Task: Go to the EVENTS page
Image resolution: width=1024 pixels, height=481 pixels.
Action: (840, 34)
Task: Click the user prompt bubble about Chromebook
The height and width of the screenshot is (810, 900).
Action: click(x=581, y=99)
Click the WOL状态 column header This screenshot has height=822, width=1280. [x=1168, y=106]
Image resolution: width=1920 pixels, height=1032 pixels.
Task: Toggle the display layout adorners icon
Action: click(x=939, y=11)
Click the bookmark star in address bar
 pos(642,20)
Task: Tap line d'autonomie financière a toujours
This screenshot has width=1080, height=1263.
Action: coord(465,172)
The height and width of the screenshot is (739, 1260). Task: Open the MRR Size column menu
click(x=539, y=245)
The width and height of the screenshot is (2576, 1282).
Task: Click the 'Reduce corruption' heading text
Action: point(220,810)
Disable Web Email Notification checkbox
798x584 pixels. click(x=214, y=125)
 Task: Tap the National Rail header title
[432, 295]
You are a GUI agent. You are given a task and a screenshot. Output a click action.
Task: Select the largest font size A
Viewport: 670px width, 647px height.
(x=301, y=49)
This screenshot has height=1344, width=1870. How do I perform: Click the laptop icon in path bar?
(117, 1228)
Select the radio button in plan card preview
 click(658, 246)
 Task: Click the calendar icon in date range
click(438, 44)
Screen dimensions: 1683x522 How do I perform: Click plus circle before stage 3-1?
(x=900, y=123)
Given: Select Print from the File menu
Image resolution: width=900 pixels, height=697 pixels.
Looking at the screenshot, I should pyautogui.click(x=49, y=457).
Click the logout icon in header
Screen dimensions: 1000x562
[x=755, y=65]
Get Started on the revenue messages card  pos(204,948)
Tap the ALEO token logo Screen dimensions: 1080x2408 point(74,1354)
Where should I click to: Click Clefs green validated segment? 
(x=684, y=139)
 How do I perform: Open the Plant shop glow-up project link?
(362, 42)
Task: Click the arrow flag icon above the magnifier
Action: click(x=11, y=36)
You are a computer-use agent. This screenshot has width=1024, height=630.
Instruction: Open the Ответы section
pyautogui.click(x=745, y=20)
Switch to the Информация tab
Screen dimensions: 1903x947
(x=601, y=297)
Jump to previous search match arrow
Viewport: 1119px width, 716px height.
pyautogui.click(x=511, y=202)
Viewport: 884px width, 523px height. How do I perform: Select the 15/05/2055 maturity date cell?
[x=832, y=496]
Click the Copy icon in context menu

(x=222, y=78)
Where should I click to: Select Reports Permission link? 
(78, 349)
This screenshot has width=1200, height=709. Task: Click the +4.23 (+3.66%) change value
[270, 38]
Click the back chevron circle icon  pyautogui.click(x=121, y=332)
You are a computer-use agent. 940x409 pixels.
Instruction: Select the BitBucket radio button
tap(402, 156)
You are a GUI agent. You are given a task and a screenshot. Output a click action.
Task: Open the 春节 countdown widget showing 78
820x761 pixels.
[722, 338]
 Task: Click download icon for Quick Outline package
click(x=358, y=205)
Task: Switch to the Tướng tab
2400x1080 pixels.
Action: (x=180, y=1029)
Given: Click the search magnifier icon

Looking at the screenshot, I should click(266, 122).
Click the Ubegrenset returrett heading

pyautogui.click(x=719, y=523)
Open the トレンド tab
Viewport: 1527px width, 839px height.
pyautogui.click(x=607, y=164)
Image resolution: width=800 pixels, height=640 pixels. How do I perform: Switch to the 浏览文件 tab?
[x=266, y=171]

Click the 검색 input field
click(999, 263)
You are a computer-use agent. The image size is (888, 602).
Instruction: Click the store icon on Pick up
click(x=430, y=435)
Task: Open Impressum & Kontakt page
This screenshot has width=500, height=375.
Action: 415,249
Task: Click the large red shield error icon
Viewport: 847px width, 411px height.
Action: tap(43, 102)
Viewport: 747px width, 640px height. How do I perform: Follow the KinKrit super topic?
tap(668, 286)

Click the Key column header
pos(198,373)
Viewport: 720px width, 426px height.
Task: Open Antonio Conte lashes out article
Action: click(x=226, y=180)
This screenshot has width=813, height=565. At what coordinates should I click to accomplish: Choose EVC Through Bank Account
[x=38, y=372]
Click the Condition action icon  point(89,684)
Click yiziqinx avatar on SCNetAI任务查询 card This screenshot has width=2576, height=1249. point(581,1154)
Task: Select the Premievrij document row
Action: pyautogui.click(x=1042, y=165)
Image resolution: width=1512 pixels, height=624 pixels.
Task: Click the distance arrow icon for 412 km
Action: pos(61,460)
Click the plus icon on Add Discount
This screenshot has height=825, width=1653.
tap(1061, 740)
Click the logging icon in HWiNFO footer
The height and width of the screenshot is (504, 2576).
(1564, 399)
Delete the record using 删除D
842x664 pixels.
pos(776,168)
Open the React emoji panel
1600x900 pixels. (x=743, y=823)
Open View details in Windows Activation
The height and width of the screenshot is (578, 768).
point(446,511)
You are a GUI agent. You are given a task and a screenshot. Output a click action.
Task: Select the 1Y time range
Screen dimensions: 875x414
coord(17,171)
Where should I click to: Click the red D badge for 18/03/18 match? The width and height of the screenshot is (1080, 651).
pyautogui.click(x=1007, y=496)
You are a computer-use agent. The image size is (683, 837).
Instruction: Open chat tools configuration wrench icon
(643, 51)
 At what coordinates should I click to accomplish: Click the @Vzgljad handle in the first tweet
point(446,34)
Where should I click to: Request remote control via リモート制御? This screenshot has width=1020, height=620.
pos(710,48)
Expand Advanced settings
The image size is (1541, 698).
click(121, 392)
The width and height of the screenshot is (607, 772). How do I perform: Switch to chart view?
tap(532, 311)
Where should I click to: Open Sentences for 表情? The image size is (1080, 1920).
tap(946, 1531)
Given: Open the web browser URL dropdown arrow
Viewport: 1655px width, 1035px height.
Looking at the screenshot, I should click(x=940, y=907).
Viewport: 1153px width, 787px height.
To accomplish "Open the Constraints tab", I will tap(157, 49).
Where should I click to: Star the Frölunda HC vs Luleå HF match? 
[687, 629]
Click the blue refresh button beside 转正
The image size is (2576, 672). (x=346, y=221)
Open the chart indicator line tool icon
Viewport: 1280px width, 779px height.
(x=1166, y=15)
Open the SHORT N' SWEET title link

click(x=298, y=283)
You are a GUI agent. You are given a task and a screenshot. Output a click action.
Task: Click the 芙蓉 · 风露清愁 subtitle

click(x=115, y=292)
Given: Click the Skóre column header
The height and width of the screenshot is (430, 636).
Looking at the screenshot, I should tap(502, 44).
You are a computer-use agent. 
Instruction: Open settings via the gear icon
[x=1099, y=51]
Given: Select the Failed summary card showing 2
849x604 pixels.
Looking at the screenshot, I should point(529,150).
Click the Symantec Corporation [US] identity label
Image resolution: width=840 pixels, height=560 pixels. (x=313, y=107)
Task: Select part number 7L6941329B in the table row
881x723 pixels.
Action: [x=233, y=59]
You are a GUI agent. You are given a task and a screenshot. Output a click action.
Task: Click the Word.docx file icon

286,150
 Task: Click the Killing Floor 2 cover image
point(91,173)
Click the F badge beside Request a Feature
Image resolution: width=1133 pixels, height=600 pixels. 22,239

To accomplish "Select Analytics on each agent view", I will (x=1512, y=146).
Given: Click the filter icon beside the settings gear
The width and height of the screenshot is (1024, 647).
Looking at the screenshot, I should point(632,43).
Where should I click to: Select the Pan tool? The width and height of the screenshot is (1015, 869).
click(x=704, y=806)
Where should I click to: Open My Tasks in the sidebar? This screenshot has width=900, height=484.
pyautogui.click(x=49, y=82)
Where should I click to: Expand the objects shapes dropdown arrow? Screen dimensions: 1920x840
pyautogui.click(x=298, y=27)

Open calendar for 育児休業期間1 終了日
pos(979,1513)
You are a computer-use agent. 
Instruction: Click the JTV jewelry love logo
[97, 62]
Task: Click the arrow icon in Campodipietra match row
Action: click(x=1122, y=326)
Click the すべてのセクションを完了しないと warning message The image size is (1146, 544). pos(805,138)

------

EXERCISE: Above this task is a listing. Restate, word for word and with nothing added, the lines from the one with "Image resolution: width=1024" through the one with "Given: Select Print from the File menu".

WRITTEN SOLUTION:
Image resolution: width=1024 pixels, height=481 pixels.
Action: (840, 34)
Task: Click the user prompt bubble about Chromebook
The height and width of the screenshot is (810, 900).
Action: click(x=581, y=99)
Click the WOL状态 column header This screenshot has height=822, width=1280. [x=1168, y=106]
Image resolution: width=1920 pixels, height=1032 pixels.
Task: Toggle the display layout adorners icon
Action: click(x=939, y=11)
Click the bookmark star in address bar
 pos(642,20)
Task: Tap line d'autonomie financière a toujours
This screenshot has width=1080, height=1263.
Action: coord(465,172)
The height and width of the screenshot is (739, 1260). Task: Open the MRR Size column menu
click(x=539, y=245)
The width and height of the screenshot is (2576, 1282).
Task: Click the 'Reduce corruption' heading text
Action: point(220,810)
Disable Web Email Notification checkbox
798x584 pixels. click(x=214, y=125)
 Task: Tap the National Rail header title
[432, 295]
You are a GUI agent. You are given a task and a screenshot. Output a click action.
Task: Select the largest font size A
Viewport: 670px width, 647px height.
(x=301, y=49)
This screenshot has height=1344, width=1870. How do I perform: Click the laptop icon in path bar?
(117, 1228)
Select the radio button in plan card preview
 click(658, 246)
 Task: Click the calendar icon in date range
click(438, 44)
Screen dimensions: 1683x522 How do I perform: Click plus circle before stage 3-1?
(x=900, y=123)
Given: Select Print from the File menu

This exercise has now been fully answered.